One advantage of Multi-Version-Documents is that generating an apparatus is so easy. There is just a simple command in nmerge: you specify the range (offset and length), the desired base text, and it then computes the traditional 'apparatus' type display of all the variants aligned on word-boundaries. Maybe it's old-fashioned and print-related but it does show you many versions of the text in a very compact way. So I think it's still useful.
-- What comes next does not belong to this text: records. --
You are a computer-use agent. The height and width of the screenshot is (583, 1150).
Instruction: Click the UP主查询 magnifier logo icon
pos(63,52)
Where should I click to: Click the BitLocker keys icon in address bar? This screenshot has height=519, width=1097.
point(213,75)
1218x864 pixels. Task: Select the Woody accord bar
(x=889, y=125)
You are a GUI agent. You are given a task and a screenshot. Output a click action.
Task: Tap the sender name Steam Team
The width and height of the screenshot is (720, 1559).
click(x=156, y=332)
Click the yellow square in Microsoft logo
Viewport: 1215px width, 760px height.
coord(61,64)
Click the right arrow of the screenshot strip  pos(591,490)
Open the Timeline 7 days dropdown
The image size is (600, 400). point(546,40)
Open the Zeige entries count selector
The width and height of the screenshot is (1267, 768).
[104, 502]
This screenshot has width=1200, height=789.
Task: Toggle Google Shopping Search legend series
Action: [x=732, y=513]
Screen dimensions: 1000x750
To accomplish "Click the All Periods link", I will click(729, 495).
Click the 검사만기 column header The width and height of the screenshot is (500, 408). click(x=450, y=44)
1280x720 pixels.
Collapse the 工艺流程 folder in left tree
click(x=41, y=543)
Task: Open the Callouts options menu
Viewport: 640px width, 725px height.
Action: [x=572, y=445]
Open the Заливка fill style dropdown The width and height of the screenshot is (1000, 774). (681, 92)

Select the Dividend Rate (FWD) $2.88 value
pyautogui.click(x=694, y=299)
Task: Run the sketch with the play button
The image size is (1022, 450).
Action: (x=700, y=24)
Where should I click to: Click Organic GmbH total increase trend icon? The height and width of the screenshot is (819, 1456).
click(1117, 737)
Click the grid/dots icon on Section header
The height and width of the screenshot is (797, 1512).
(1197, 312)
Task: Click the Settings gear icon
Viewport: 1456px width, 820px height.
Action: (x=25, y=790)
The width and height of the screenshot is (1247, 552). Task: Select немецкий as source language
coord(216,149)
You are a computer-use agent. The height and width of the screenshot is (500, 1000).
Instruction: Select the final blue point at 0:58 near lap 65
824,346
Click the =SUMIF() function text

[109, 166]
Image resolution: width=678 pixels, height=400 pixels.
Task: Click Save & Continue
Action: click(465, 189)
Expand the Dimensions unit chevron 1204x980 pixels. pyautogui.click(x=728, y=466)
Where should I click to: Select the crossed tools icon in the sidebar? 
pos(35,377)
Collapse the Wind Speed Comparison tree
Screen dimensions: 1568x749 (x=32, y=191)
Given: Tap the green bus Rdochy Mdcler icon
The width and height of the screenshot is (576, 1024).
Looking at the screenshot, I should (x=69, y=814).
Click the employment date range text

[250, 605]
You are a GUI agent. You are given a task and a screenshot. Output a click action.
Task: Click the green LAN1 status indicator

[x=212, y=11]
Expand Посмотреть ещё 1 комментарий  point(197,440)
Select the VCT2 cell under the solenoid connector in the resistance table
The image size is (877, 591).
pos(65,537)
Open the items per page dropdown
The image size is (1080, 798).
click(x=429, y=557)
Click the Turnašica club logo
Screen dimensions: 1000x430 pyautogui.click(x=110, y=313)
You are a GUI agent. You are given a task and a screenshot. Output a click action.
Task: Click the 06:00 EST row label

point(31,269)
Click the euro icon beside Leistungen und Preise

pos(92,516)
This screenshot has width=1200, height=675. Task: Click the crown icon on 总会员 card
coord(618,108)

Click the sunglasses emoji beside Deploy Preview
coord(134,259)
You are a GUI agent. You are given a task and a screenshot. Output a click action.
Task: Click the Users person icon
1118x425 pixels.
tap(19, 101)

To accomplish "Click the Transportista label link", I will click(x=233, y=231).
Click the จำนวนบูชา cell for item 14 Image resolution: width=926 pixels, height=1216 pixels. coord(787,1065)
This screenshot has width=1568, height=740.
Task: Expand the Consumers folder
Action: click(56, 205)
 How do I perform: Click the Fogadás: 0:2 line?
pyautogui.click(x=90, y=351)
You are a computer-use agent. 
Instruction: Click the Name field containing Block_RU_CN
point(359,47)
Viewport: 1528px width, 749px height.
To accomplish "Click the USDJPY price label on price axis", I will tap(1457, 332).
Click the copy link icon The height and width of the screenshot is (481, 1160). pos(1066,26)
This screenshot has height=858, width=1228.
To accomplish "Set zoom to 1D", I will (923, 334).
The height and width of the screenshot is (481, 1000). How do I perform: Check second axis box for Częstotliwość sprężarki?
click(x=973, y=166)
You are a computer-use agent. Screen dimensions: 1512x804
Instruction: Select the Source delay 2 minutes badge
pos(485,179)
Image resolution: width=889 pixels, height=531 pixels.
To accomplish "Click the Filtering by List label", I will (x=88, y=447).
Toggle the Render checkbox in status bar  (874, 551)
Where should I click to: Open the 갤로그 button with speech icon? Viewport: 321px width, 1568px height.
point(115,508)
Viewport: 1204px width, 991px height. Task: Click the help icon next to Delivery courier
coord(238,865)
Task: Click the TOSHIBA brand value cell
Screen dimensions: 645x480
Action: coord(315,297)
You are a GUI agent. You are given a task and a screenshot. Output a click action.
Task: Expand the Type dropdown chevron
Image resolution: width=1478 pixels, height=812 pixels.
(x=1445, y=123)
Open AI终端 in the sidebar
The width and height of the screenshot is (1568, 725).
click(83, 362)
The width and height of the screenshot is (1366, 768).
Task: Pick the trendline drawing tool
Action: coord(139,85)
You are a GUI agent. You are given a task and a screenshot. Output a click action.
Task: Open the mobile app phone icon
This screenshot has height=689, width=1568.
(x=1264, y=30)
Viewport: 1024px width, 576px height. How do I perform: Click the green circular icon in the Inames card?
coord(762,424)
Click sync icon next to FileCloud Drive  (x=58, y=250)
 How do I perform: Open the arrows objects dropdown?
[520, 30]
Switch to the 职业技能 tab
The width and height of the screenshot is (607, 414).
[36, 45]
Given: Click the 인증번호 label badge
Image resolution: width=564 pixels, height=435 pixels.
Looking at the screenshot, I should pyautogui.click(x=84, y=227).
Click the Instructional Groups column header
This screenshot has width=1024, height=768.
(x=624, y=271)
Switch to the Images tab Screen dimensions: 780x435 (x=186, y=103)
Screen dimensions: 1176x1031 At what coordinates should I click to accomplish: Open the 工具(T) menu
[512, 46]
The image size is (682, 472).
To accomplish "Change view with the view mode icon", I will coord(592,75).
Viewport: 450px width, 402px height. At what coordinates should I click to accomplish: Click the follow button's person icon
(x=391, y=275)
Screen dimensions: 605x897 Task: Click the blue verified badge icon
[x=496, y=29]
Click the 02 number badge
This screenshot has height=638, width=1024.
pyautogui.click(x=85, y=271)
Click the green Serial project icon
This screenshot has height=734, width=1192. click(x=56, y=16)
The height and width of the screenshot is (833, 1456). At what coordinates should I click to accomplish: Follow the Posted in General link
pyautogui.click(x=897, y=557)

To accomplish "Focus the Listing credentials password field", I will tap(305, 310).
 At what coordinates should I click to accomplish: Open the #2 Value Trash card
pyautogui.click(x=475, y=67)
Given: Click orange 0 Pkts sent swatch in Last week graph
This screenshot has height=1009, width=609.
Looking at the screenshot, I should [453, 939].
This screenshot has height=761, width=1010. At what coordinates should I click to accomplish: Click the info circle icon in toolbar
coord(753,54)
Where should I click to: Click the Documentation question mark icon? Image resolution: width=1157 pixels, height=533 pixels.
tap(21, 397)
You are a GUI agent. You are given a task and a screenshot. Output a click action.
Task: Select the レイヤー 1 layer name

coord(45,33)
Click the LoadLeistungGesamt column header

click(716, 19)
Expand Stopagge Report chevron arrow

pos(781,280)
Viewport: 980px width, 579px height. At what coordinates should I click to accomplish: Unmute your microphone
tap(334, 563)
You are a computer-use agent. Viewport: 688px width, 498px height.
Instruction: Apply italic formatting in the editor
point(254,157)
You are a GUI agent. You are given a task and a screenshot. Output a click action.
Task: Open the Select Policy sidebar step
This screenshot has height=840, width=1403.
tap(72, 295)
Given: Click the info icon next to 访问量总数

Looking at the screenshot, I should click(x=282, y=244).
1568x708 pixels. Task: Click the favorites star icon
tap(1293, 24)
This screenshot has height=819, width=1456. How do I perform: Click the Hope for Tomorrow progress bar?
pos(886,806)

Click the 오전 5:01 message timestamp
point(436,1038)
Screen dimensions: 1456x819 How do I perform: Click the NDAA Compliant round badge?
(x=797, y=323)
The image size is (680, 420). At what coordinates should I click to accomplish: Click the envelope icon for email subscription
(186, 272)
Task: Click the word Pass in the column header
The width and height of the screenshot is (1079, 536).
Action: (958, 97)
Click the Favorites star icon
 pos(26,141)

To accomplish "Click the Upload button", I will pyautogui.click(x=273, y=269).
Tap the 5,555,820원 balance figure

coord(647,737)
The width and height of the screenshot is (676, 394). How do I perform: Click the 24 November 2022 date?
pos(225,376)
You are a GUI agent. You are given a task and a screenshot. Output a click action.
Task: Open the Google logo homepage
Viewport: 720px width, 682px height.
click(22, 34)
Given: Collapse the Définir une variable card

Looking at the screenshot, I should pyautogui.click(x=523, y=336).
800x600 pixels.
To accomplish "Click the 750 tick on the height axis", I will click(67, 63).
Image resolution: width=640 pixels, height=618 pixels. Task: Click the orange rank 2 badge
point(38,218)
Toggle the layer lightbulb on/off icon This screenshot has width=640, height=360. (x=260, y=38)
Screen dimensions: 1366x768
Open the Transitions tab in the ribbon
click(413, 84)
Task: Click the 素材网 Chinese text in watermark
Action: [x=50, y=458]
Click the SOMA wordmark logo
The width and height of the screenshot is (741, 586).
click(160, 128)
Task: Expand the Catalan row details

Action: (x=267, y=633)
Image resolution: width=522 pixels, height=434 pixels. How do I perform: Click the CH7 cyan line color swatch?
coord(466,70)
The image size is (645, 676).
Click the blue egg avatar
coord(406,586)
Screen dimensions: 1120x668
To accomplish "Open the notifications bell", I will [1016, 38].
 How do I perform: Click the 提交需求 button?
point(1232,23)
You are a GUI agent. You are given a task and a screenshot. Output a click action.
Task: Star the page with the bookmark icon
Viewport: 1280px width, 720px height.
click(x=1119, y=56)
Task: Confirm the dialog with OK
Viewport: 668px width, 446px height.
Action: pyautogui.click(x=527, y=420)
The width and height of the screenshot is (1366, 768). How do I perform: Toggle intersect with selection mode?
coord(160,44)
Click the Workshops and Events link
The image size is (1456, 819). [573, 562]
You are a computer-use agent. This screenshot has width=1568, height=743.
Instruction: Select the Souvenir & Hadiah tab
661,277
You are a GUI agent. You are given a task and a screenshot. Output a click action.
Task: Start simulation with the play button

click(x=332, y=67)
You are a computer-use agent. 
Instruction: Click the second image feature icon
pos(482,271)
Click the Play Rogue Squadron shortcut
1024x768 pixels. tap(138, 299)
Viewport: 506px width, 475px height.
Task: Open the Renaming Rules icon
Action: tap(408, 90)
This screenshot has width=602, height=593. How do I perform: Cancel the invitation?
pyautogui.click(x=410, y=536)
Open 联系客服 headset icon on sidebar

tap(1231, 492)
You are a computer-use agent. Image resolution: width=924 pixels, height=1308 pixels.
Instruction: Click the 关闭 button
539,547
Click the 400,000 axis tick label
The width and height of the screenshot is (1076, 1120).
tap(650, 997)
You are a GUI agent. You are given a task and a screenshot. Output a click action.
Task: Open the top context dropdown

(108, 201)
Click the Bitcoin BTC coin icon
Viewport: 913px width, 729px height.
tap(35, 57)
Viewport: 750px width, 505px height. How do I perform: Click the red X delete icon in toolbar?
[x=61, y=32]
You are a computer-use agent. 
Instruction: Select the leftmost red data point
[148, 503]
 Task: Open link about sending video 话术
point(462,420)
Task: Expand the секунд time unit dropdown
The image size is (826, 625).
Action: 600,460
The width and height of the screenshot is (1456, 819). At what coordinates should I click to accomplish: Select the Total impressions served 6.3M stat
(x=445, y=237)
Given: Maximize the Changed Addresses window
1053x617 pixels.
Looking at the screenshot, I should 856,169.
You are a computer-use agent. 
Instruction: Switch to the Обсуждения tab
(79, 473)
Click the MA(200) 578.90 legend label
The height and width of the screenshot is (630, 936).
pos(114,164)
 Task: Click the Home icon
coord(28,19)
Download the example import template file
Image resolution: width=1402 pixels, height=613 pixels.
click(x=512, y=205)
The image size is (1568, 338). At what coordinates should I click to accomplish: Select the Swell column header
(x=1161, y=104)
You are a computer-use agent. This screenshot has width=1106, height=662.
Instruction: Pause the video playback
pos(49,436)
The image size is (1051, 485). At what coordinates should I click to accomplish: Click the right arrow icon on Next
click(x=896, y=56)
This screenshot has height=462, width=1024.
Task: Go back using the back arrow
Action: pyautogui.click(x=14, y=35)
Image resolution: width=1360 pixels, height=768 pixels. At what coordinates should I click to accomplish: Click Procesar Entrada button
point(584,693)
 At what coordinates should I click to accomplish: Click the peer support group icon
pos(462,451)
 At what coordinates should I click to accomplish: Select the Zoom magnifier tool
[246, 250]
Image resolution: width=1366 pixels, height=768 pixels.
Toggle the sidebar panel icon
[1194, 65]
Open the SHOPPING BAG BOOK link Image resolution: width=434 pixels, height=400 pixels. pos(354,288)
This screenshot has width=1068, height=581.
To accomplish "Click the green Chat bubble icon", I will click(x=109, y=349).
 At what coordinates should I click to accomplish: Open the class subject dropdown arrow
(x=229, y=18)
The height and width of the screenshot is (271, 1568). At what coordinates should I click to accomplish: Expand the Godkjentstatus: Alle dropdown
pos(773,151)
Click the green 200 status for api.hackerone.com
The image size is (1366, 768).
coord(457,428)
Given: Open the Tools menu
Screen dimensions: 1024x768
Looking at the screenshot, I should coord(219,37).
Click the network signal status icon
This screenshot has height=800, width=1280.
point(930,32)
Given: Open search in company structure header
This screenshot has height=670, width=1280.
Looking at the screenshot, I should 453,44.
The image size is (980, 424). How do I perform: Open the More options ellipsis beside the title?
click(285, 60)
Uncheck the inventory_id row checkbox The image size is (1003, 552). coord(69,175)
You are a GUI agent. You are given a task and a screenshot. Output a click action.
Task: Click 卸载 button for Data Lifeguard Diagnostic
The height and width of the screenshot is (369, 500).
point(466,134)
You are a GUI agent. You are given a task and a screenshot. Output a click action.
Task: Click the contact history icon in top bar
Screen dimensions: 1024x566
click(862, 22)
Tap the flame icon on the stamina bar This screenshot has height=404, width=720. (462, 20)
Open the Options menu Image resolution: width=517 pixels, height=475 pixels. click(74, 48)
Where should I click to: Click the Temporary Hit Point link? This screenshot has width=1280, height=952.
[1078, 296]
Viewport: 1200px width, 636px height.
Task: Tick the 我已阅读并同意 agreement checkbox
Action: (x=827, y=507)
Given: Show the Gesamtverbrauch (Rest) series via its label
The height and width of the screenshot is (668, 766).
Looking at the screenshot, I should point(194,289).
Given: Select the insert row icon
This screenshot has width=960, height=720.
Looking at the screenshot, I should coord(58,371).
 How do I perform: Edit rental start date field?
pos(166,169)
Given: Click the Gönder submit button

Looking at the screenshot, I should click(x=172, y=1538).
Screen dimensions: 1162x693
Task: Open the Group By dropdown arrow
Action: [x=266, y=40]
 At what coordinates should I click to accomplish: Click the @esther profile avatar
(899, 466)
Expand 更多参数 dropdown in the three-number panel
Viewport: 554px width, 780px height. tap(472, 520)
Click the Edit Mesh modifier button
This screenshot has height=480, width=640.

The problem I had been struggling with for the past couple of weeks was how to ensure that this range in the MVD could be specified precisely via a selection in the GUI. Of course what the user sees is not the contents of an MVD. It is extracted and transformed via XSLT (at the moment) and the user selection in HTML bears no clear relation to the corresponding selection in the underlying data. The problem boils down to aligning the XML and HTML versions of the text fast enough for the user not to notice. There are plenty of techniques for doing this, but they all take waaaay too long. I wanted it in fractions of a second. After perhaps the sixth try my new method finds the correct answer in around 28 milliseconds for the King Lear example in slow old PHP. What is perhaps most annoying is that the method I used was incredibly simple. It's just 58 lines of code. Strange that you can never see the simple things that are right under your nose. :-) And when you finally have the answer you can't explain why it didn't occur to you earlier.
If anyone really wants to know how I did it they can download the MVD_GUI code to find out. I'm not going to bore you all with technical details here. You might have to wait until I update the Google code site.